→ What the task asks
From the data below, return the exact lines starting at the line containing "This screenshot has height=729, width=1568." and ending at the line containing "Task: Click the top padding value field", both included, and nothing else.

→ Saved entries
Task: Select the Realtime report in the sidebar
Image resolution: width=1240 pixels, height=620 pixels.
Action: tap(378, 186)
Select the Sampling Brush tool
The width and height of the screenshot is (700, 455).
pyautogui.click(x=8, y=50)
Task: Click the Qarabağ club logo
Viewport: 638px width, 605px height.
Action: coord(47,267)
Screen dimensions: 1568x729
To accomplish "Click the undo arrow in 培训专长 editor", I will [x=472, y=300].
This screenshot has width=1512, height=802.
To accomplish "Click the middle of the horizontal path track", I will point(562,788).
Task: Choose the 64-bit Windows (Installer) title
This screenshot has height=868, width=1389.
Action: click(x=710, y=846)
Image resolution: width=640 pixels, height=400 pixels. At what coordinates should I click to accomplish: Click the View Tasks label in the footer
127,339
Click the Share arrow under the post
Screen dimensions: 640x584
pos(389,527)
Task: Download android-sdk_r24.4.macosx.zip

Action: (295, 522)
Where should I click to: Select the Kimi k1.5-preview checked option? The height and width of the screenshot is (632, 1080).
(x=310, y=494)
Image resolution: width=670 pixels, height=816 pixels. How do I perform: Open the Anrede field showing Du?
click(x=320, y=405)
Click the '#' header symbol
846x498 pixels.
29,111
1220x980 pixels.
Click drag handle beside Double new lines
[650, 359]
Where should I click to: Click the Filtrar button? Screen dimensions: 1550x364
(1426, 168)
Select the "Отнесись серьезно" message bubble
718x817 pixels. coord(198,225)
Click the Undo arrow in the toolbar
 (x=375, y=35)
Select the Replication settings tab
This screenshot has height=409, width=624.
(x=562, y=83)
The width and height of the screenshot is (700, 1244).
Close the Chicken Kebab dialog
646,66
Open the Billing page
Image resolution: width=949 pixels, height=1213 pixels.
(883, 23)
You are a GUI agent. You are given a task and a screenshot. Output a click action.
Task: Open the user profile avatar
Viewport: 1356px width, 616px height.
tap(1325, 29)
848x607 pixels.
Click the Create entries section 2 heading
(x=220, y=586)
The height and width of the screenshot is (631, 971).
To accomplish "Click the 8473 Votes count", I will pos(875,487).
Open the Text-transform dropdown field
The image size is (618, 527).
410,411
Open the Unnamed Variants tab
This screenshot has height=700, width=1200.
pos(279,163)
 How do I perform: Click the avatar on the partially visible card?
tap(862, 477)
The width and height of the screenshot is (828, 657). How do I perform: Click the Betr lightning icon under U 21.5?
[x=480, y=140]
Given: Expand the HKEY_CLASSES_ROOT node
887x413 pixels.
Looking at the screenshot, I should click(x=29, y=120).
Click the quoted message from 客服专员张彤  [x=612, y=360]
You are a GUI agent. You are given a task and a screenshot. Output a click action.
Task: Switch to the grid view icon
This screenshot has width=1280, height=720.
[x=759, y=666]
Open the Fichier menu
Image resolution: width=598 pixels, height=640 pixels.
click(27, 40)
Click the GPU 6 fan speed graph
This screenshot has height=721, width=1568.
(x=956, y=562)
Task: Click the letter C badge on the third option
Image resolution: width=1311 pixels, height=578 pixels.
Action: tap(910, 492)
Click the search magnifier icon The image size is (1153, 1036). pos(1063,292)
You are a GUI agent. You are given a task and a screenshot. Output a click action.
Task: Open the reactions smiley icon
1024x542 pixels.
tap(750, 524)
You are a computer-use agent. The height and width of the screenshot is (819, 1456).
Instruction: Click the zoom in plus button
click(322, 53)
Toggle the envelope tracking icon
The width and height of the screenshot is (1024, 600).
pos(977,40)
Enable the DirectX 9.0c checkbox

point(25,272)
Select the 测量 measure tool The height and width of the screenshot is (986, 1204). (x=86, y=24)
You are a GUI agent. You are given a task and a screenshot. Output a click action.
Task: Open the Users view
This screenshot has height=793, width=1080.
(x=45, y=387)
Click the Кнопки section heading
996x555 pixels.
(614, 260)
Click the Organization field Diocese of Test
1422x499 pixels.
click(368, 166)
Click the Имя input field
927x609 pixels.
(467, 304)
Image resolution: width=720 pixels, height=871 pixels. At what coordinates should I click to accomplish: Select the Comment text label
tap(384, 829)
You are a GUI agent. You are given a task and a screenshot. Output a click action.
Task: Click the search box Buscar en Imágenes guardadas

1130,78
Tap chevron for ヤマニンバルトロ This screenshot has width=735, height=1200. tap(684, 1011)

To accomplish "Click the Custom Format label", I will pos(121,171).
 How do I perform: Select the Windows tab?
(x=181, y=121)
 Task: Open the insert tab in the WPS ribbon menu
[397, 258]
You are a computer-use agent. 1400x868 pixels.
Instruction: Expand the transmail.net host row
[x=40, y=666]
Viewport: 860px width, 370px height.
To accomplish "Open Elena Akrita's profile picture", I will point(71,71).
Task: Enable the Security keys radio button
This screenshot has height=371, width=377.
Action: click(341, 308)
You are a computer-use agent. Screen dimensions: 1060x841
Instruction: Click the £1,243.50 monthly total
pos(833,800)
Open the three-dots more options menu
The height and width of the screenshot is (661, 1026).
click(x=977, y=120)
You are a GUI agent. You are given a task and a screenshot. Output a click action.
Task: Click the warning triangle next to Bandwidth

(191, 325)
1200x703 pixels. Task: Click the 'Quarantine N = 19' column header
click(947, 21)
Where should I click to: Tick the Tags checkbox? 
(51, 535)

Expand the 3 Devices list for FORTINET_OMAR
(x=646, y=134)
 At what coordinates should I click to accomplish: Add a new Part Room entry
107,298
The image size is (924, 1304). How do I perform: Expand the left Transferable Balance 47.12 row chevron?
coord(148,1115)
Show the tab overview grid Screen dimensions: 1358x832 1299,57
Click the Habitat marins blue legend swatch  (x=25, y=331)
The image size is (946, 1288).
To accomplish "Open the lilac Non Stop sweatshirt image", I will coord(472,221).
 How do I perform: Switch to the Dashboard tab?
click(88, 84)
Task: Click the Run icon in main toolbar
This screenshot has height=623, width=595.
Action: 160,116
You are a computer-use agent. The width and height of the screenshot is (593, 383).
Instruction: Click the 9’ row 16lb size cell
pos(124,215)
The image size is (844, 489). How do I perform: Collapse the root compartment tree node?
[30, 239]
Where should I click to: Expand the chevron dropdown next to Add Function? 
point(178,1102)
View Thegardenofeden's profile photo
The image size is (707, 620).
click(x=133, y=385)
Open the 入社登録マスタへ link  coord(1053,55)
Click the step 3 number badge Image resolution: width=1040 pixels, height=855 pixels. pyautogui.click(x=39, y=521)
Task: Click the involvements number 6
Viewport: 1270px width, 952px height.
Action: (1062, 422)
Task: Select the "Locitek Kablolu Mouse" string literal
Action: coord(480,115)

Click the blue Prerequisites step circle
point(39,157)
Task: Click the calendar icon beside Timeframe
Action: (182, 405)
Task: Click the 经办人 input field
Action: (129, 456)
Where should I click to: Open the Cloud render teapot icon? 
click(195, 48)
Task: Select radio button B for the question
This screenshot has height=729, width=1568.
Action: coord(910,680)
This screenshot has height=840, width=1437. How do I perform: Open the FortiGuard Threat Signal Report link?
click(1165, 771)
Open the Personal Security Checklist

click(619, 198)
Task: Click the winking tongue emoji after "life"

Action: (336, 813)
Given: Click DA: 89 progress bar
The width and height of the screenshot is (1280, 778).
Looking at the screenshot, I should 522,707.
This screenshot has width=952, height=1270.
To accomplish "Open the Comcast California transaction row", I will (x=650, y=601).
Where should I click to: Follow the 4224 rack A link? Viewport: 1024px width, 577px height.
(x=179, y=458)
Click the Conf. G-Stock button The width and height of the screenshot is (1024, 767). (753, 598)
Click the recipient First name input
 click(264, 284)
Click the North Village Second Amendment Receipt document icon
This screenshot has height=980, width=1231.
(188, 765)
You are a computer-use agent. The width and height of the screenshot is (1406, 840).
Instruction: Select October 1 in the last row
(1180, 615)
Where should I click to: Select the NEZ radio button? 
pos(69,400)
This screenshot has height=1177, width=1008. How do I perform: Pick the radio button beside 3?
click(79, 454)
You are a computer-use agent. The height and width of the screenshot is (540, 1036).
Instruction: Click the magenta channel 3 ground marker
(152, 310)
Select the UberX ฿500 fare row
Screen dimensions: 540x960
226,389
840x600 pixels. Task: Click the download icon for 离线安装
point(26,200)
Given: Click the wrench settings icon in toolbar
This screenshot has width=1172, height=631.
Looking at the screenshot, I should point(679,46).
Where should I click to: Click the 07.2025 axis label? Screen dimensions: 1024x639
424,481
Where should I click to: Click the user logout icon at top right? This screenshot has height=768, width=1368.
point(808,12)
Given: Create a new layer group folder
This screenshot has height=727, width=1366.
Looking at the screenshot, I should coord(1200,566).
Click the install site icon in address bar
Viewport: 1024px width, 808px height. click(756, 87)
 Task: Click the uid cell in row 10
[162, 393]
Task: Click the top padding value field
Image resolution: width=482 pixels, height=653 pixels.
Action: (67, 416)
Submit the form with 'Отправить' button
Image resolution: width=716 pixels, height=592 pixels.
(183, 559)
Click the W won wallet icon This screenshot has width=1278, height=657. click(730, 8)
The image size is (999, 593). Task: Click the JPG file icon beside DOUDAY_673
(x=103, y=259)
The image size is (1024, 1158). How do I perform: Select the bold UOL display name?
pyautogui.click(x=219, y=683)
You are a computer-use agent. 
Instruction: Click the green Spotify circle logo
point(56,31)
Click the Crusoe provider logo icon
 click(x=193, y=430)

→ Result
This screenshot has height=729, width=1568.
Action: coord(910,680)
This screenshot has height=840, width=1437. How do I perform: Open the FortiGuard Threat Signal Report link?
click(1165, 771)
Open the Personal Security Checklist

click(619, 198)
Task: Click the winking tongue emoji after "life"

Action: (336, 813)
Given: Click DA: 89 progress bar
The width and height of the screenshot is (1280, 778).
Looking at the screenshot, I should 522,707.
This screenshot has width=952, height=1270.
To accomplish "Open the Comcast California transaction row", I will (x=650, y=601).
Where should I click to: Follow the 4224 rack A link? Viewport: 1024px width, 577px height.
(x=179, y=458)
Click the Conf. G-Stock button The width and height of the screenshot is (1024, 767). (753, 598)
Click the recipient First name input
 click(264, 284)
Click the North Village Second Amendment Receipt document icon
This screenshot has height=980, width=1231.
(188, 765)
You are a computer-use agent. The width and height of the screenshot is (1406, 840).
Instruction: Select October 1 in the last row
(1180, 615)
Where should I click to: Select the NEZ radio button? 
pos(69,400)
This screenshot has height=1177, width=1008. How do I perform: Pick the radio button beside 3?
click(79, 454)
You are a computer-use agent. The height and width of the screenshot is (540, 1036).
Instruction: Click the magenta channel 3 ground marker
(152, 310)
Select the UberX ฿500 fare row
Screen dimensions: 540x960
226,389
840x600 pixels. Task: Click the download icon for 离线安装
point(26,200)
Given: Click the wrench settings icon in toolbar
This screenshot has width=1172, height=631.
Looking at the screenshot, I should point(679,46).
Where should I click to: Click the 07.2025 axis label? Screen dimensions: 1024x639
424,481
Where should I click to: Click the user logout icon at top right? This screenshot has height=768, width=1368.
point(808,12)
Given: Create a new layer group folder
This screenshot has height=727, width=1366.
Looking at the screenshot, I should coord(1200,566).
Click the install site icon in address bar
Viewport: 1024px width, 808px height. click(756, 87)
 Task: Click the uid cell in row 10
[162, 393]
Task: Click the top padding value field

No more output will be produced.